Table of Contents
Video 13: XML Change Tracking and Email Alerts
The thirteenth VuFind® instructional video discusses VuFind®'s email alert / selective dissemination of information (SDI) functionality and builds upon some concepts introduced in the earlier OAI-PMH and XML Indexing videos.
This video was recorded using VuFind 7. In VuFind 8.0, a change was made which impacts the content of this video:
- All XML import configuration examples now include an easy mechanism for turning on change tracking; it is no longer necessary to customize the XSLT, but simply to uncomment the relevant line in the matching properties file.
Hello. In this month's VuFind video I'm going to tell you about VuFind's email alert feature and along the way I'm going to build on some concepts that were previously discussed in the videos about OAI-PMH and indexing XML records. If you haven't already watched those videos, you might want to review them before proceeding. If you're ready to go forward, I'll start by pointing out that email alerts are a comparatively recent feature in VuFind having been introduced in release 6.1. Also known as selective dissemination of information or SDI if you want to be technical about it, the email alerts allow a user to subscribe to a search query and receive emails notifying them of any new results matching that query as they're added to your index. Obviously if we want to be able to notify users about new records, we need to be able to tell which records are new and this requires us to use VuFind's change tracking system which we first talked about in the OAI-PMH video where we showed you how to set up change tracking for MARC records. Since that time, we've also gone through how to index XML records and so in this video I'm going to show you how to set up change tracking for XML records so that you can set up email alerts regardless of what type of record you're working with. Just to very quickly recap, the point of VuFind's change tracking system is to identify at index time which records are new to the index and which records have changed since the last time they are indexed. This uses a couple of Solr fields called first index and last index to keep track of dates and in order to function properly, it needs to know the last change date of each record that's being indexed. Fortunately, using our OAI-PMH harvesting tools, it's not too difficult to do this. So I'm going to go to the terminal and switch into my VuFindHome directory. So in the XML indexing video, as an example, we indexed the Expositions Open Access Journal hosted at Villanova and so today I'm going to proceed with that example but just make some modifications to enable change tracking. The first thing that we need to do is, as I mentioned, we need to know the modification dates of records so that the change tracking system can properly judge what has changed and what hasn't when we reindex things.

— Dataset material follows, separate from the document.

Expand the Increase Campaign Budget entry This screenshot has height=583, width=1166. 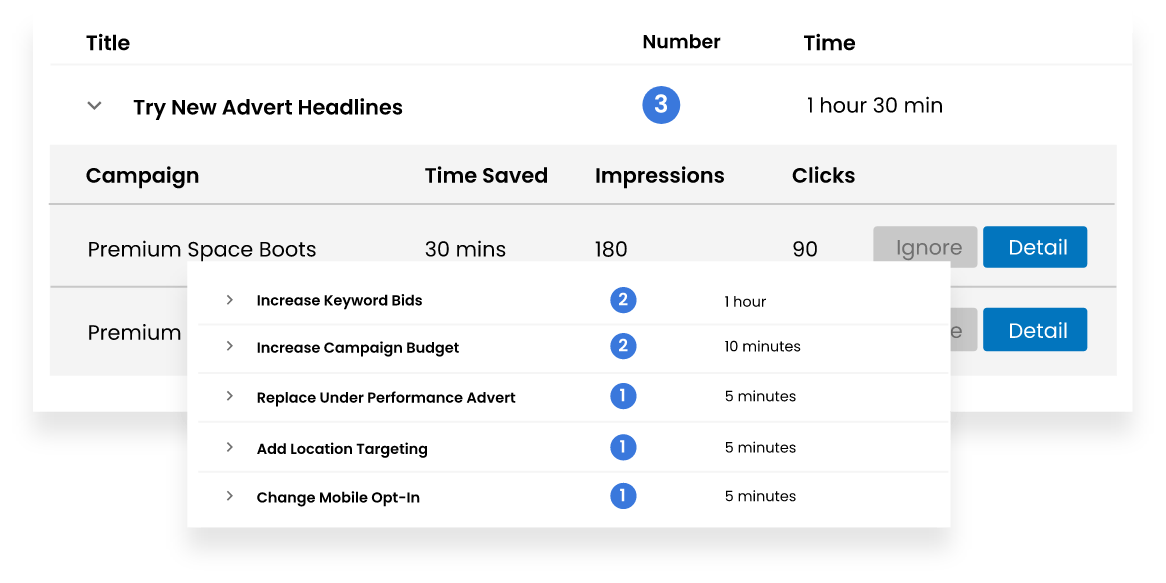[228, 347]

Fortunately, OAI-PMH provides date information with every record. It just doesn't include it inside the record metadata itself. It's part of the OAI-PMH package that's used to deliver the metadata. But VuFind's OAIHarvester includes a setting called Inject Date, which we can use to take the modification date out of the OAI-PMH header and insert it into the metadata of the record so that once it's been harvested, we can take advantage of it.
This is pretty simple. I'm just going to edit my local harvest oai.ini file which we set up in that earlier video and go down to the Expositions section and I'm just going to add the line inject date equals date stamp. So in every Dublin core record that we harvest from Expositions, this will cause the harvester to add a date stamp tag which will contain the modification date of that record. This works very similar to the Inject ID mechanism that we were already using to get IDs into our harvested records.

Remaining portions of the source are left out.